Replacing an 11.6GB Parquet file every 5 minutes strikes me as a bit wasteful. I would probably use Apache Iceberg here.

10 comments

vovavili

ai-inquisitor 3 hours ago

It's not doing that. If you look at the repository, it's adding a new commit with tiny parquet files every 5 minutes. This recent one only was a 20.9 KB parquet file: https://huggingface.co/datasets/open-index/hacker-news/commi... and the ones before it were a median of 5 KB: https://huggingface.co/datasets/open-index/hacker-news/tree/...

The bigger concern is how large the git history is going to get on the repository.

btown 2 hours ago
I recall that this became a big problem for the Homebrew project in terms of load on the repo, to the extent that Github asked them not to recommend/default-enable shallow clones for their users: https://github.com/Homebrew/brew/issues/15497#issuecomment-1...
This is likely to be lower traffic, and the history should (?) scale only linearly with new data, so likely not the worst thing. But it's something to be cognizant of when using SCM software in unexpected ways!
- roncesvalles 2 hours ago
  
  How would shallow clone be more stressful for GitHub than a regular clone?
  
  1 reply →
vovavili 3 hours ago
This makes more sense. I still wonder if the author isn't just effectively recreating Apache Iceberg manually here.
- tomrod 3 hours ago
  
  Are they paying for the repo space, I wonder?
  
  1 reply →

zerocrates 3 hours ago

"The dataset is organized as one Parquet file per calendar month, plus 5-minute live files for today's activity. Every 5 minutes, new items are fetched from the source and committed directly as a single Parquet block. At midnight UTC, the entire current month is refetched from the source as a single authoritative Parquet file, and today's individual 5-minute blocks are removed from the today/ directory."

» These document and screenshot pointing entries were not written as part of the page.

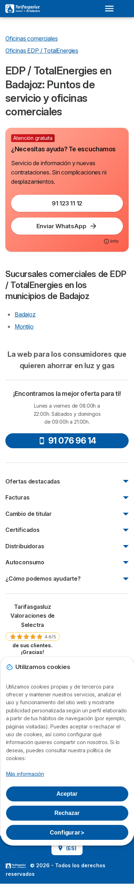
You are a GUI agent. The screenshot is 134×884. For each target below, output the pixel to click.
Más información (25, 774)
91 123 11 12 (67, 203)
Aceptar (67, 794)
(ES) (67, 848)
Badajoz (25, 314)
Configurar (67, 832)
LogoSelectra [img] (16, 865)
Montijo (24, 326)
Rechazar (66, 813)
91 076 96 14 (67, 440)
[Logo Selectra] (22, 8)
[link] (32, 628)
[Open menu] (111, 8)
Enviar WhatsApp (67, 226)
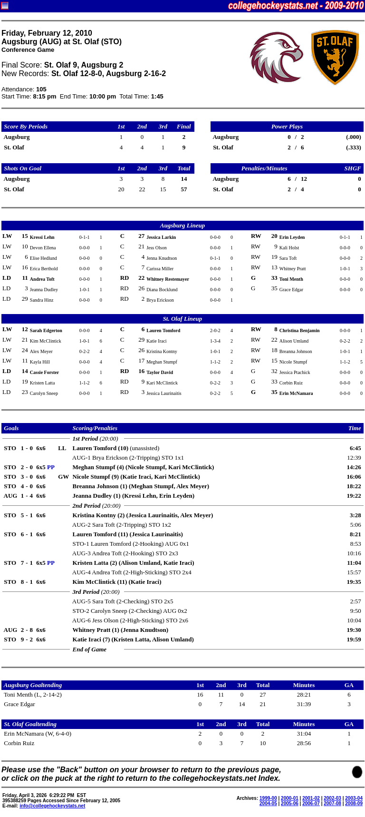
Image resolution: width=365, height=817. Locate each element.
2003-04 (354, 798)
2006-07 (311, 803)
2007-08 (332, 803)
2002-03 (332, 798)
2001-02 (311, 798)
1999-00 (268, 798)
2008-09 (354, 803)
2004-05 (268, 803)
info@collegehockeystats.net (52, 805)
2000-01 (289, 798)
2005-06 (289, 803)
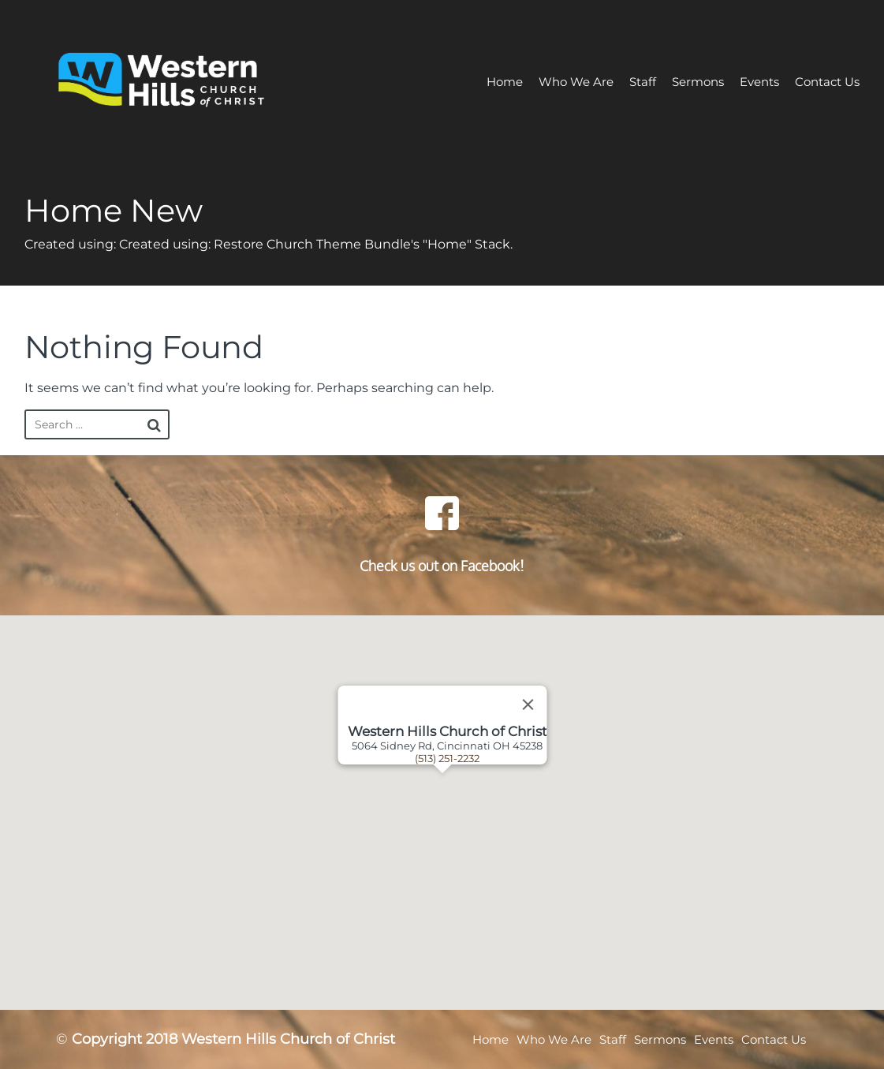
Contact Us (827, 81)
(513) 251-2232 (447, 758)
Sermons (698, 81)
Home (505, 81)
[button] (462, 812)
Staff (642, 81)
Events (759, 81)
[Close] (527, 704)
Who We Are (576, 81)
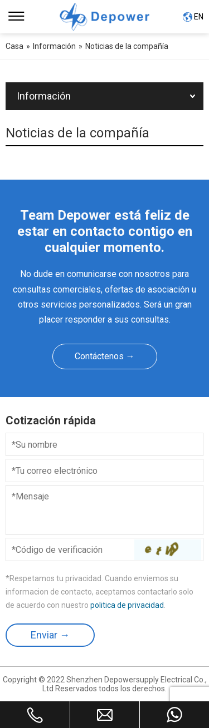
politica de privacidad (127, 605)
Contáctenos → (105, 356)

So it's not really one big file getting replaced all the time. Though a less extreme variation of that is happening day to day.

tomrod 3 hours ago

Parquet is a very efficient storage approach. Data interfaces tend to treat paths as partitions, if logical.

fabmilo 3 hours ago

Was thinking the same thing. probably once a day would be more than enough. if you really want a minute by minute probably a delta file from the previous day should be more than enough.